A number of new laws passed during the 2018 legislative session go into effect on Aug. 1. Here’s a look at a few of them from Minnesota Lawyer…
Point-of-sale skimming: House File 817 (Rep. Bob Loonan, R-Shakopee) establishes interfering with electronic terminals—automated teller machines, cash dispensing machines, point-of-sale terminals and gas pump dispensers teller—as a serious crime. Offenders implant electronic card-reading devices into terminals to capture stolen data then often use wireless technology to download it to a laptop. The law expands the state’s unauthorized computer-access crime statutes and creates both a gross misdemeanor and a felony level crime for violators.

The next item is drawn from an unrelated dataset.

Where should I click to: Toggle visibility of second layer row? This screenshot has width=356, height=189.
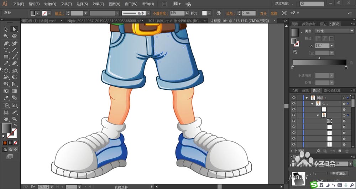[x=294, y=104]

Fake service animals: House File 3157 (Rep. Steve Green, R-Fosston), makes it a crime to knowingly misrepresent an animal as an assistance animal. First-time violations are petty misdemeanors and subsequent offenses are misdemeanors. Businesses are allowed under the law to post a “conspicuous sign” near entrances, stating that real service animals are welcome but fakes are illegal. Property owners are granted immunity for injury or damage caused by a service animal, if the owner believes “in good faith that the animal is an assistance animal or the individual using the assistance animal represents that the animal is an assistance animal,” provided that the damage or injury didn’t result from the property owner’s negligence.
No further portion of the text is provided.